Adding to the gap in health insurance coverage with these jobs is the larger risk of getting hurt while at work. Nursing assistants, for instance, suffer job-related injuries at 3.5 times the rate for the average U.S. worker, PHI noted.

“The poor quality of home care and nursing assistant jobs is exacerbating a growing care gap, in which insufficient numbers of workers are available to meet growing demand,” PHI President Jodi Sturgeon said in a statement. “Investments in job quality will be critical to attract workers to meet demand in a tightening labor market.”  

The aging of America’s baby boomers has led to a surge in demand for home care workers to look after the nation’s elderly, as well as the disabled and chronically ill. The number of workers employed by home care agencies has more than doubled in the last decade to 1.4 million from just over 700,000, PHI estimated. 

Another 800,000 work in consumer-directed Medicaid programs, bringing the total of home care workers to more than 2 million. The industry will create more than 600,000 jobs in the next decade, more than any other occupation in the U.S.
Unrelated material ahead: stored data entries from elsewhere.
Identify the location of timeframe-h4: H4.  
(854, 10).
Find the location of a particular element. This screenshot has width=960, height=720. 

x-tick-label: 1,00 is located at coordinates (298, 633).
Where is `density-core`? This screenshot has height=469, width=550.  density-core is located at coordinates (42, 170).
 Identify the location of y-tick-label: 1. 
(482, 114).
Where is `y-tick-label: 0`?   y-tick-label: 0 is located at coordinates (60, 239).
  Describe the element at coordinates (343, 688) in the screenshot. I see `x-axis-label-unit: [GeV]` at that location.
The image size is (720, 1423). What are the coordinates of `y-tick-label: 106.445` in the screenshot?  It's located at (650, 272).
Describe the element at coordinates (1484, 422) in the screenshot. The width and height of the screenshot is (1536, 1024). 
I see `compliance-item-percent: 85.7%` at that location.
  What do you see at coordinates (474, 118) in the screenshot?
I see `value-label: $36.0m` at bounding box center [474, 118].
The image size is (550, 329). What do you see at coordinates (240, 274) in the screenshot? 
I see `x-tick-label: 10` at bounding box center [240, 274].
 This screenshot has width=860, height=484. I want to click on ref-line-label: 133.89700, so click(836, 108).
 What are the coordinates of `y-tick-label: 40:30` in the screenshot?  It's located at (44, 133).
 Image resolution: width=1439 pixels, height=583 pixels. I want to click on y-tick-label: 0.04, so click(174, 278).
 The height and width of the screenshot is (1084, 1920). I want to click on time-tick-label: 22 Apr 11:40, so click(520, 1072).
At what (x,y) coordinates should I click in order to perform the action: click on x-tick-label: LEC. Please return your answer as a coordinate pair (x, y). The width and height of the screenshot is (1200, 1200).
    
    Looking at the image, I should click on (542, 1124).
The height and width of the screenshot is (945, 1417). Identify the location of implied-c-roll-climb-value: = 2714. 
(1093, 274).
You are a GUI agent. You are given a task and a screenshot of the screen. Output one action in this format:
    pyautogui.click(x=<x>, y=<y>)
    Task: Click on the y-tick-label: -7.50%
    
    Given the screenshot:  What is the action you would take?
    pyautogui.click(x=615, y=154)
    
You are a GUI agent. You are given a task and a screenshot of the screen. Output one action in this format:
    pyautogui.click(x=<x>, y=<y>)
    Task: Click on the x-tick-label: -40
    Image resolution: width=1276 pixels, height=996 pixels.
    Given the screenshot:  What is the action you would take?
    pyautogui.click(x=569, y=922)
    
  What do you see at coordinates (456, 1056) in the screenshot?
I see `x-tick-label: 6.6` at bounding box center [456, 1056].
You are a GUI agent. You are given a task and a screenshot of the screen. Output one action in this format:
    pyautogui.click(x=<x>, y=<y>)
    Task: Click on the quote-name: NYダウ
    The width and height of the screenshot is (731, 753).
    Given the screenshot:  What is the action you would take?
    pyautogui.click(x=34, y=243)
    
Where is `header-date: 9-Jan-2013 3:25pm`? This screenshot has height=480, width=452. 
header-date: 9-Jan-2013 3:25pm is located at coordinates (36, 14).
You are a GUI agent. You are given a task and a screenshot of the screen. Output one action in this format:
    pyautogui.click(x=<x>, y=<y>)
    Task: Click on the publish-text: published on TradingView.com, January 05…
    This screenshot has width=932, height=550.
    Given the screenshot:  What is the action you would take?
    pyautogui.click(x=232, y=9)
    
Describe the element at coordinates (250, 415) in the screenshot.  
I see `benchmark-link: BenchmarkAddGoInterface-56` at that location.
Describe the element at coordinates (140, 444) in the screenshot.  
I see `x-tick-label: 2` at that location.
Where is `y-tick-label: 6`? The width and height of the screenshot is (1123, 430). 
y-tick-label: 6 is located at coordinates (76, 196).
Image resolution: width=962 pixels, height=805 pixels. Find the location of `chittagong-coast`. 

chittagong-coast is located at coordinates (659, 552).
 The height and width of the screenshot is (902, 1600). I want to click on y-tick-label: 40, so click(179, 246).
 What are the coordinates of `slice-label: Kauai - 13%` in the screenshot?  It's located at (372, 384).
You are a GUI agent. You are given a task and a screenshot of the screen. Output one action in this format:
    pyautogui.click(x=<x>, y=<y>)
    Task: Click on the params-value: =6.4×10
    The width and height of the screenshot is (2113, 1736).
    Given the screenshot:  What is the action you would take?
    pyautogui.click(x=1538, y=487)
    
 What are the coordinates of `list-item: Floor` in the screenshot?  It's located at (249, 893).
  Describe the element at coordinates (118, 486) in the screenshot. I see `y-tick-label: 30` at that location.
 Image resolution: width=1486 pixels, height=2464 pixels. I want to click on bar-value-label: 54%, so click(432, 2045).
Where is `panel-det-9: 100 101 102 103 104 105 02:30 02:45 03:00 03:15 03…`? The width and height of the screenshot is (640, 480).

Despite the high demand, home care aide is a low-paying job, earning a median hourly wage of $10.11 for work that’s often part-time or part-year, resulting in average annual pay of $13,300, PHI found. One in four home care workers live in poverty, and more than half rely on some form of public assistance.

Wages are slightly better for the more than 600,000 nursing assistants working in U.S. nursing homes. They earn a median hourly wage of $11.87, or $19,000 a year, a separate PHI report found. A little over half have employer-sponsored insurance, one in five rely on public coverage, most often Medicaid, and the rest buy individual insurance directly.